The construction of an index system for measuring photography teaching literacy in universities based on grey correlation analysis in cross-cultural teaching
This paper proposes a model of photography teaching literacy based on cross-cultural teaching by designing and implementing a photography curriculum based on “recording the fading colors of Suzhou” and combining it with cross-cultural teaching. Then, we set the gray correlation factor series, transformed the gray correlation factor series into a dimensionless pure quantity through mathematical transformation, calculated the correlation coefficients between the comparison series and the reference series, and applied the gray correlation analysis to analyze the intercultural photography teaching literacy index system.

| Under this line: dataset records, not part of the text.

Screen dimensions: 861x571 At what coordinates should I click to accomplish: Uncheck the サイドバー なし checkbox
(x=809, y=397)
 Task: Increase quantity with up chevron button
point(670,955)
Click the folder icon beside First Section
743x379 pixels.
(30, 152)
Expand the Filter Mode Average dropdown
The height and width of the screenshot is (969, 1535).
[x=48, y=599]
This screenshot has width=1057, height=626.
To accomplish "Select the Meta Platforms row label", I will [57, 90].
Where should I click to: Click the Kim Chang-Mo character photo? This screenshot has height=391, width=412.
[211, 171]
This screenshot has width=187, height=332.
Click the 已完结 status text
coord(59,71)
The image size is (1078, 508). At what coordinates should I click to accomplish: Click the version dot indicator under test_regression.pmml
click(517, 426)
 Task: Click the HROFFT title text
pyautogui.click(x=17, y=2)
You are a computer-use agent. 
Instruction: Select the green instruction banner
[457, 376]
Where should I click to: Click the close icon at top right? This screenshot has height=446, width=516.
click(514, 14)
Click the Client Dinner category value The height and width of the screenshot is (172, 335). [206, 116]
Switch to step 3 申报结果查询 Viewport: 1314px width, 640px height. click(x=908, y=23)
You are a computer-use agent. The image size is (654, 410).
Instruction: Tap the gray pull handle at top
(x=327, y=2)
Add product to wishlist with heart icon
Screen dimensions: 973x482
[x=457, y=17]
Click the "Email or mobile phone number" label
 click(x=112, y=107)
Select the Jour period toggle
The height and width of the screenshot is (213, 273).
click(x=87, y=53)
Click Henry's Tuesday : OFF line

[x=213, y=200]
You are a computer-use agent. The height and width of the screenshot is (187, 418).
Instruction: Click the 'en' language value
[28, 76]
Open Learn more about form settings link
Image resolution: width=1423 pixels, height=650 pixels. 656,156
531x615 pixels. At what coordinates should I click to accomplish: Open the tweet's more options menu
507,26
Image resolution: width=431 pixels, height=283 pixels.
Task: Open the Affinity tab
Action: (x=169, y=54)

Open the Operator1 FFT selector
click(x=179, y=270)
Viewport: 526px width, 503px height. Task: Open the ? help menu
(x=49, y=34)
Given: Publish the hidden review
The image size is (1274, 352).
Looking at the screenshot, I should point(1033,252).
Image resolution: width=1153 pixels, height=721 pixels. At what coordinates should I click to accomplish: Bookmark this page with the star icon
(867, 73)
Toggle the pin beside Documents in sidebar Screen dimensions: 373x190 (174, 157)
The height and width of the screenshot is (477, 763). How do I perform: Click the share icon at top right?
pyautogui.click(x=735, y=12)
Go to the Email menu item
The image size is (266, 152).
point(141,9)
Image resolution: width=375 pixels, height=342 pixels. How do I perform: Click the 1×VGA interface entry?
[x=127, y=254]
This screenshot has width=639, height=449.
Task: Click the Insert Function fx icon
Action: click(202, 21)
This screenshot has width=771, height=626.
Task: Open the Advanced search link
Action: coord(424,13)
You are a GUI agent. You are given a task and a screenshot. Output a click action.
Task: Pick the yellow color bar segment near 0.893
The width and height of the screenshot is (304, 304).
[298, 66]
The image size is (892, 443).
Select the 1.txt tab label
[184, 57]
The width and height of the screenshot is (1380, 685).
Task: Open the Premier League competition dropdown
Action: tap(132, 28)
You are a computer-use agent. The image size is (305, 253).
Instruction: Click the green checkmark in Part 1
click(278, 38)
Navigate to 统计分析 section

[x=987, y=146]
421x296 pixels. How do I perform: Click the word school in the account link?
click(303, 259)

The results showed that teachers of different genders showed significant differences in intercultural photography teaching ability (F=2.774, p=0007<0.05) and no significant differences in intercultural photography teaching knowledge and intercultural photography teaching emotion. In terms of correlation, the correlation coefficient between research hard work and autonomous cooperation was 0.523 (**), and its correlation exists, indicating that teachers in colleges and universities at the prefecture level have a stronger awareness of the degree of correlation between research spirit and teaching spirit than those in colleges and universities at the county level. This study explores the good relationship between research literacy and photography teaching literacy so that it can be adapted to the development of teachers and students in the context of the new curriculum.